The crackers fight back

The cracker community obviously understand that virtualization prevents them from spreading their viruses and worms. So now they’ve started coming up with techniques which first detect whether they’re running inside a VM or not. There are 2 primary approaches that they use:

Direct hardware fingerprinting

If there’s a program inside your VM that can query your OS for the motherboard make, and you get an answer saying “Microsoft Corporation” you’re quite obviously inside a Virtual environment. That’s because Microsoft doesn’t manufacture motherboards. Virtual Machines have predictable hardware profiles, so you can just query for "virtual hardware" that’s only available in VM’s and can’t easily be changed.

Indirect hardware fingerprinting

Remember we spoke about those 17 instructions which couldn’t be emulated by a VM. Guess what?? If you can write code which emulates some of those and the code runs you’re probably on a real system. If it doesn’t run then you’re inside a virtual machine. This is very complex to do but if it’s possible then you can rest assure that someone out there is trying to do this. In fact there have been plenty of theories (as of now) on how to achieve this.
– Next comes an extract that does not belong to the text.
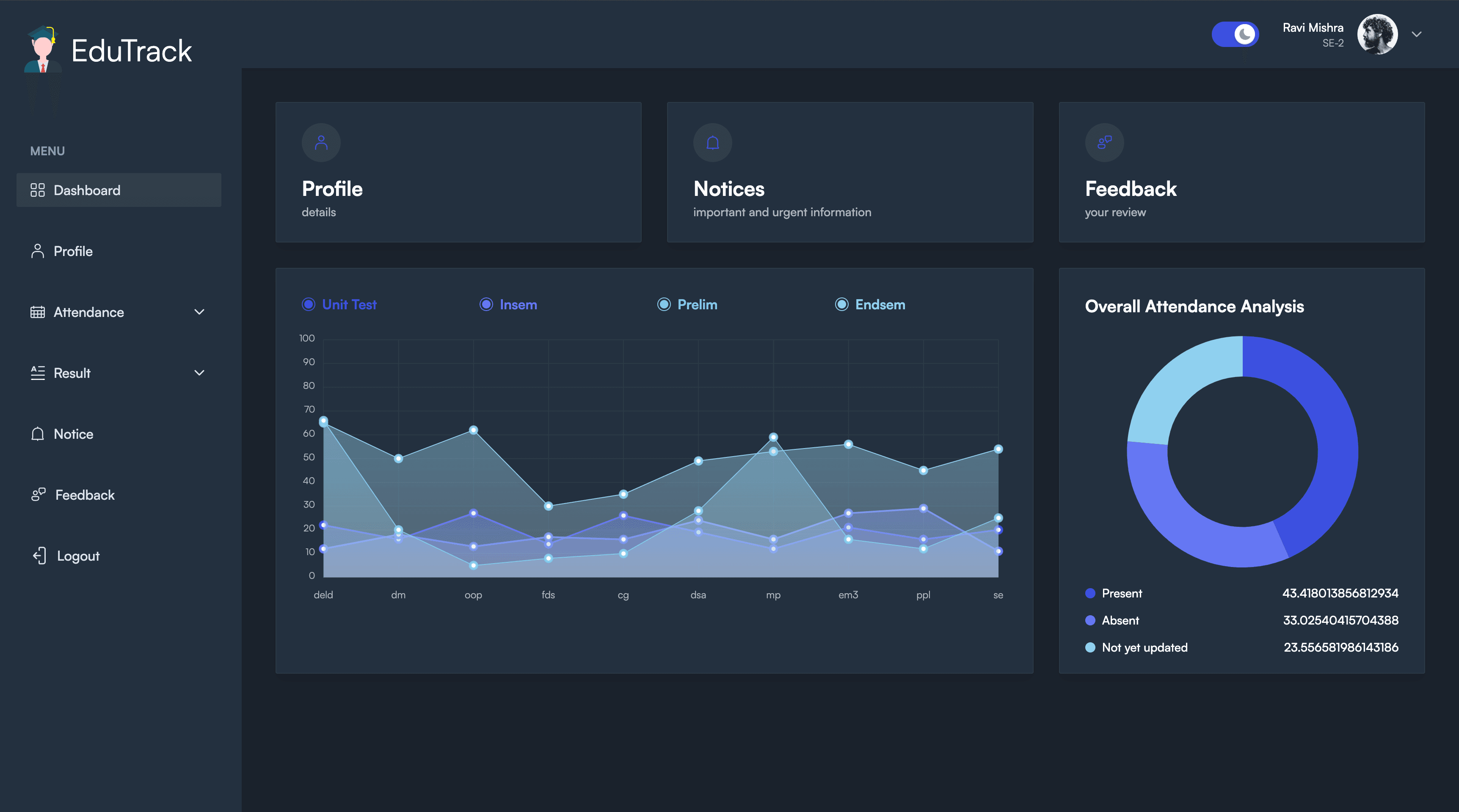This screenshot has width=1459, height=812.
Task: Toggle the Unit Test series marker
Action: [309, 305]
I’ll give you some links to look at in the Reference section.

Conclusion

Virtualization is an excellent technology if you’re testing things. Its probably most widely used for Malware analysis though corporates are nowadays buying just 1 high end server fitted with truckloads of RAM and running their applications and even domain controllers in virtualized environments. VMWare is the most popular virtualization software that’s used right now – it uses the full virtualization approach. The Open Source community is associated with Xen – and it used a Paravirtualization approach. However rest assured, please do not treat it as a magic bullet. It is only as secure as your host OS itself.

So those good old best practices of defense in depth still stand. Well written security policies, secure rulebases, monitoring, LAN segregation – all those are still very much the key to a relatively secure environment. But virtualization does give you that extra layer of security – for now. There have been exploits on these products as well but they are relatively few. So as long as you implement VM’s well and don’t leave Guest OS images around loosely, virtualization is great and very useful.
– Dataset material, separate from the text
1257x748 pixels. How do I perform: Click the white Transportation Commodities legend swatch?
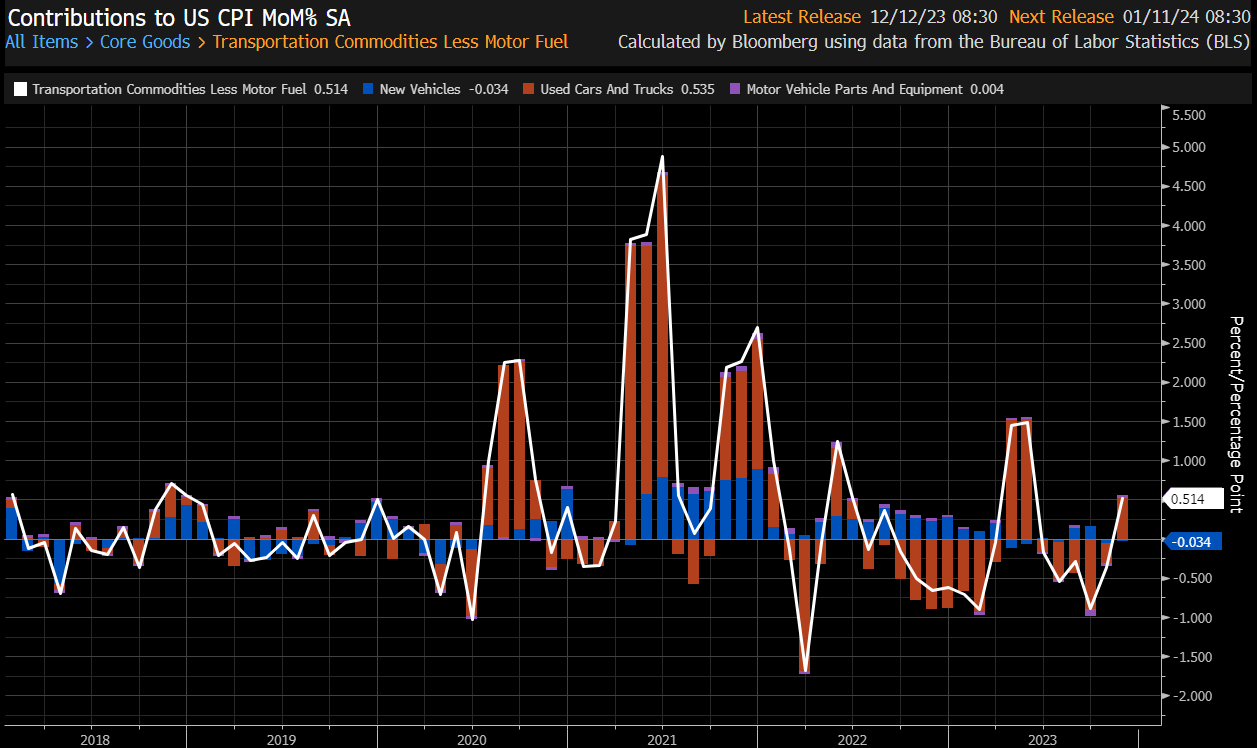[20, 90]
I think I’ve touched on too many things in one article and not gone too deep into anything thus leaving you unsatisfied. My apologies for that – but its hard to cover every single detail in a five-pager, specially on a subject as vast as this. Maybe someday later I’ll go a bit deeper into the technology and we could take a look at how exactly we could handle the problems of virtualization. Hope you enjoyed this introductory article though.

References

  1. Virtualization - Wikipedia
  2. VMM-usenix00-0611
  3. Virtualizing I/O Devices on VMware Workstation’s Hosted Virtual Machine Monitor
  4. Red Pill… or how to detect VMM using (almost) one CPU instruction
  5. A Choices Hypervisor on the ARM architecture
  6. VMware Multiple Denial Of Service Vulnerabilities
  7. Can Operating Systems tell if they’re running in a Virtual Machine?